#### RECORDS SUPPLIED ####
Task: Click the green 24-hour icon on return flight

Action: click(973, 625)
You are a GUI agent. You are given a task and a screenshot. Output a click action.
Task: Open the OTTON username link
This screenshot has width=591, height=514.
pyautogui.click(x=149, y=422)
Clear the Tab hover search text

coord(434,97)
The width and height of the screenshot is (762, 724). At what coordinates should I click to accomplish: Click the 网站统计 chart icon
####
Give back each record exactly, from the first line through the last.

* **RESPONSE**
Task: Click the green 24-hour icon on return flight

Action: click(973, 625)
You are a GUI agent. You are given a task and a screenshot. Output a click action.
Task: Open the OTTON username link
This screenshot has width=591, height=514.
pyautogui.click(x=149, y=422)
Clear the Tab hover search text

coord(434,97)
The width and height of the screenshot is (762, 724). At what coordinates should I click to accomplish: Click the 网站统计 chart icon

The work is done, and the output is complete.